Com Marty Supreme, Josh Safdie dá um spin cinematográfico na velha narrativa da ascensão esportiva. Ambientado nos anos 1950, o longa acompanha Marty Mauser (Timothée Chalamet), um jovem ambicioso que decide transformar o pingue-pongue — sim, o tênis de mesa — em sua arena de redenção. Mas o que começa como uma excentricidade se transforma em um estudo sobre obsessão, reconhecimento e a solidão de quem sonha alto demais.
A comédia dramática, produzida pela A24, equilibra o absurdo e o sensível com a naturalidade típica dos Safdie. O esporte funciona menos como pano de fundo e mais como metáfora para o duelo entre a necessidade de ser visto e o medo de ser esquecido. Marty não quer apenas vencer partidas: ele quer provar que até um jogo marginal pode conter a grandeza de uma epopeia.
Entre o espetáculo e o colapso
Safdie nunca filma apenas o que está diante das câmeras — ele filma o caos em torno. Marty Supreme brinca com essa estética de colapso controlado, onde o ritmo é frenético, as luzes piscam como um cabaré esportivo e o público sente o cansaço emocional do protagonista. Cada raquetada é um ato performático, e cada derrota é um lembrete de que o sucesso tem um custo brutal.

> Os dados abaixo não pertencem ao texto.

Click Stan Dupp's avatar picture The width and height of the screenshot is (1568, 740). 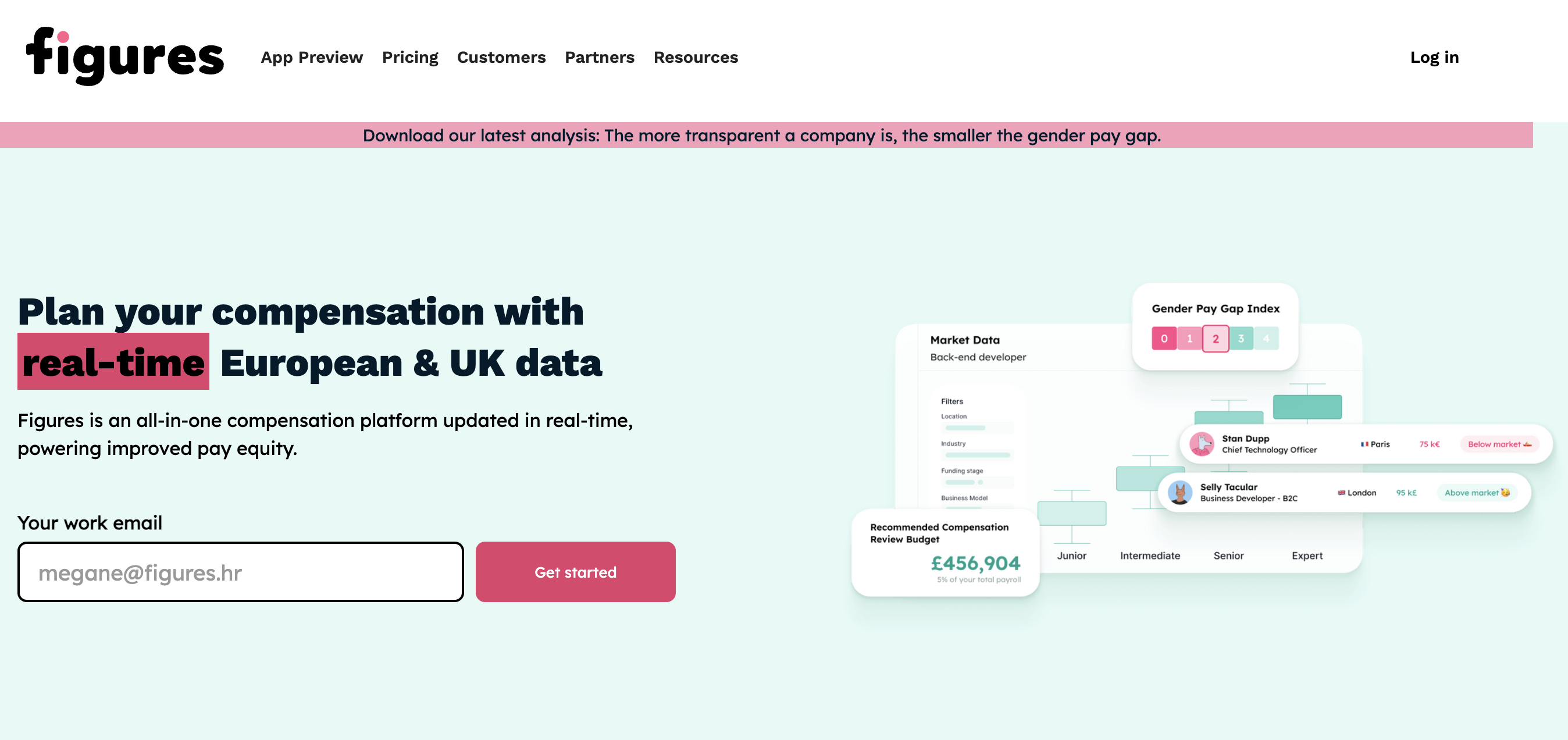point(1201,444)
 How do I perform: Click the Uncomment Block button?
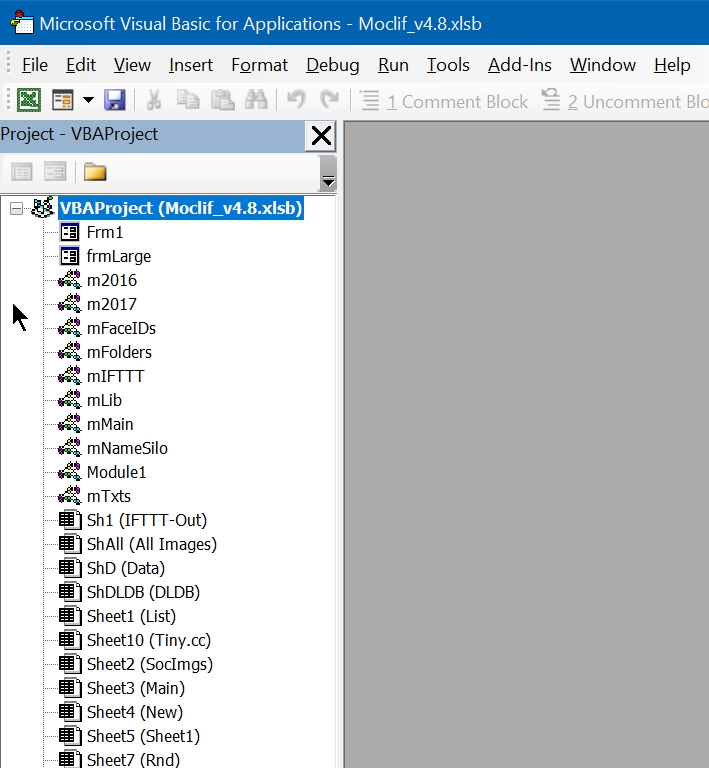pyautogui.click(x=624, y=101)
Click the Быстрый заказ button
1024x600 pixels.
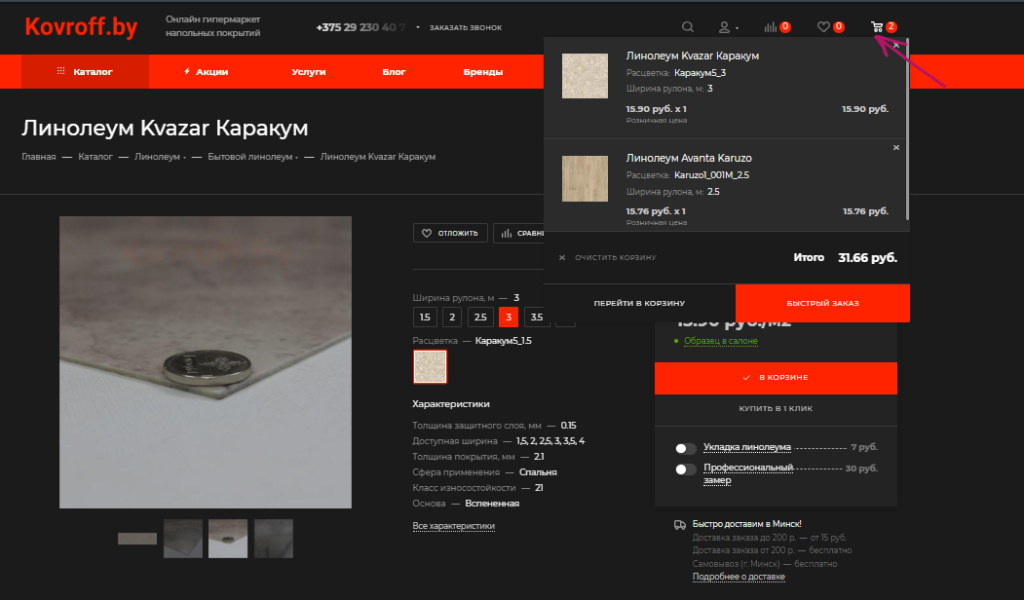822,303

Timothée Chalamet entrega uma atuação vibrante, quase febril, que alterna vulnerabilidade e delírio. Marty é uma caricatura do sonho americano em sua forma mais crua: um garoto tentando provar que o impossível é apenas uma questão de insistência — mesmo que isso custe o próprio juízo. É nesse paradoxo entre o riso e a tragédia que o filme encontra sua alma.
O som do esforço
A trilha original de Daniel Lopatin — colaborador habitual dos irmãos Safdie — é um personagem à parte. O som eletrônico e atmosférico se mistura aos ruídos metálicos das bolas quicando, criando uma tensão quase hipnótica. O espectador não apenas assiste às partidas; ele sente o ritmo, o desequilíbrio, a respiração do atleta. Safdie transforma o tênis de mesa em balé industrial, onde cada ponto é uma nota de improviso emocional.
A fotografia retro, cheia de contrastes e texturas envelhecidas, dá à história um ar de fábula desgastada — como se Marty fosse uma lenda esquecida, contada por quem já não sabe mais onde termina o mito e começa o homem. O resultado é visualmente intenso, às vezes desconcertante, mas sempre vivo.
O preço do sonho
Mais do que um filme esportivo, Marty Supreme é um estudo sobre a ambição humana e sua capacidade de se reinventar em meio à derrota. Marty representa todos aqueles que lutam por reconhecimento em espaços onde o mundo parece não olhar. Sua luta é cômica, sim — mas também profundamente trágica. Ele vive o dilema de quem precisa vencer não para os outros, mas para continuar acreditando em si mesmo.
No fim, Safdie não celebra a glória, e sim o esforço. A vitória deixa de ser uma meta e se torna uma consequência inevitável de quem insiste. O filme, assim, se torna uma ode ao fracasso honesto — aquele que ensina mais do que qualquer troféu.